UTF-8 encoding is usually preferred in the HTML protocol and the like.

XML is the first standard with full support for UTF-8 encoding. Standardization organizations also recommend it. The problem of supporting URLs other than ASCII characters was resolved when the W3C consortium and the IETF engineering team agreed to encode all URLs exclusively in UTF-8.

ASCII compatibility facilitates the transition to new software. Most text editors work with UTF-8, including JEdit, Emacs, BBEdit, Eclipse, and Notepad on the Windows operating system. No other form of Unicode coding can boast of such support from the tools.

The advantage of encoding is that it consists of a sequence of bytes. UTF-8 strings are easy to use in C and other programming languages. This is the only encoding form that does not require a BOM byte mark or XML encoding declaration.

Self synchronization

In an environment that uses 8-bit character processing, compared to other multibyte encodings, UTF-8 has the following advantages:

• The first byte of the code sequence contains information about its length. This increases the efficiency of direct search.
• Finding the beginning of a character is simplified since the start byte is limited to a fixed range of values.
• There is no intersection of byte values.

Benefit Comparison

UTF-8 encoding is compact. But when used to encode East Asian characters (Chinese, Japanese, Korean, using Chinese characters), 3-byte sequences are used. Also, UTF-8 encoding is inferior to other forms of encoding in processing speed. And binary string sorting gives the same result as Unicode binary sorting.

Character Encoding Scheme

A character encoding scheme consists of a character encoding form and a method for byte-wise arrangement of code units. To determine the encoding scheme by the Unicode standard, the use of an initial byte order mark (BOM, Byte order mark) is provided.

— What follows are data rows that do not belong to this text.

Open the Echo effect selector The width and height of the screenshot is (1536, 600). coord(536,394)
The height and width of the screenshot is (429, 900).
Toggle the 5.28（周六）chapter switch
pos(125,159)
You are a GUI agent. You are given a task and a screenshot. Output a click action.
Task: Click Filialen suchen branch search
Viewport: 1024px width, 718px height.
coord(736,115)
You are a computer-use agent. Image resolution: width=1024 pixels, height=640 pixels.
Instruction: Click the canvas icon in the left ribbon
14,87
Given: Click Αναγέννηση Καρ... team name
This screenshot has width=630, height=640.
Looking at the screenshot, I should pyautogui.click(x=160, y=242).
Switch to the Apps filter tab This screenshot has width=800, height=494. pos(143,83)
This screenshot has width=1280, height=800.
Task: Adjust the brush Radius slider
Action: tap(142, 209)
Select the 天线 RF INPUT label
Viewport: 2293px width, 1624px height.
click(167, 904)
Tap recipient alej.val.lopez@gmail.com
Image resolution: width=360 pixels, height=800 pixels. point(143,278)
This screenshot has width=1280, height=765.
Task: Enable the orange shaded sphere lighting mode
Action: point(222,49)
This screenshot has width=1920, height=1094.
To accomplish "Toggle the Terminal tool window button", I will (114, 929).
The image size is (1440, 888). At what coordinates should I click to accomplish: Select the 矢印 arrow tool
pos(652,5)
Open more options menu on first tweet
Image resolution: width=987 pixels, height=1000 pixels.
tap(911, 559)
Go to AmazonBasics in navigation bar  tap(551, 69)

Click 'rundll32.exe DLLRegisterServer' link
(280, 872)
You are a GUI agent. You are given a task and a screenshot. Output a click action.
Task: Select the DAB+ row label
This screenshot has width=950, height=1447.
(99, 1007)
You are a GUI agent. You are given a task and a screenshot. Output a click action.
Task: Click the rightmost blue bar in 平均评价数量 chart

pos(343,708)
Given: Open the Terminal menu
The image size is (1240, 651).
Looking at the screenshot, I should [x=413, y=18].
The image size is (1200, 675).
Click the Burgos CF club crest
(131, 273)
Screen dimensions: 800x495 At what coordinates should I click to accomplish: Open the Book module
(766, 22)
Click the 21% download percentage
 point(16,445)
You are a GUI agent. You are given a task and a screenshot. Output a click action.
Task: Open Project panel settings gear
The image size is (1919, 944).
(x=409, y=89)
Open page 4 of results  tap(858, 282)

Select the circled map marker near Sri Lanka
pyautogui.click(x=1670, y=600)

When BOM is included in UTF-8, the label function is limited only to indicating the use of the encoding form. UTF-8 has no problem determining byte order, as its encoding unit size is one byte. Using the BOM for this form of encoding is neither mandatory nor recommended. BOM can occur in texts converted from other encodings using a byte order label, or for a UTF-8 encoding signature. It is a sequence of 3 bytes of EF ₁₆ BB ₁₆ BF ₁₆ .

How to set UTF-8 encoding

In HTML, the UTF-8 encoding is set using the following code:

˂head˃

˂meta http-equiv = "Content-Type" content = "text / html; charset = utf-8" ˃

In PHP, the UTF-8 encoding is set using the header () function at the very beginning of the file after setting the value of the error output level:

˂? Php

error_reporting (-1);

header ('Content-Type: text / html; charset = utf-8');

To connect to MySQL databases, the UTF-8 encoding is set as follows:

˂? Php

mysql_set_charset ('utf8');

In CSS files, the UTF-8 character encoding is specified as follows:

@charset "utf-8";

When saving files of all types, UTF-8 encoding without BOM is selected, otherwise the site will not work. To do this, in the DreamWeave program, select the menu item "Modifications - Page Properties - Header / Encoding", change the encoding to UTF-8. Then you should reload the page, uncheck the option “Connect Unicode Signatures (BOM)” and apply the changes. If any text on the page or in the database was entered by another form of encoding, then it must be re-entered or transcoded. When working with regular expressions, you must use the u modifier.

You can also save the file in UTF-8 encoding in the Notepad of Windows OS. After selecting the menu item “File - Save As ...” set the necessary encoding form and save the file in UTF-8 encoding.

In the Notepad ++ text editor, if the encoding is different from UTF-8, change the encoding through the menu item "Convert to UTF-8 without BOM" and save it in UTF-8 encoding.

There is no alternative

In the context of globalization, when political and linguistic boundaries are erased, character sets that have local characteristics become unsuitable. Unicode is the only character set that supports all localizations. And UTF-8 is an example of a proper Unicode implementation, which:

• supports a wide range of tools, including compatibility with ASCII encoding;
• It is resistant to data distortion;
• simple and effective in processing;
• platform independent.

With the advent of UTF-8, discussions about which form of encoding or character set are better have become meaningless.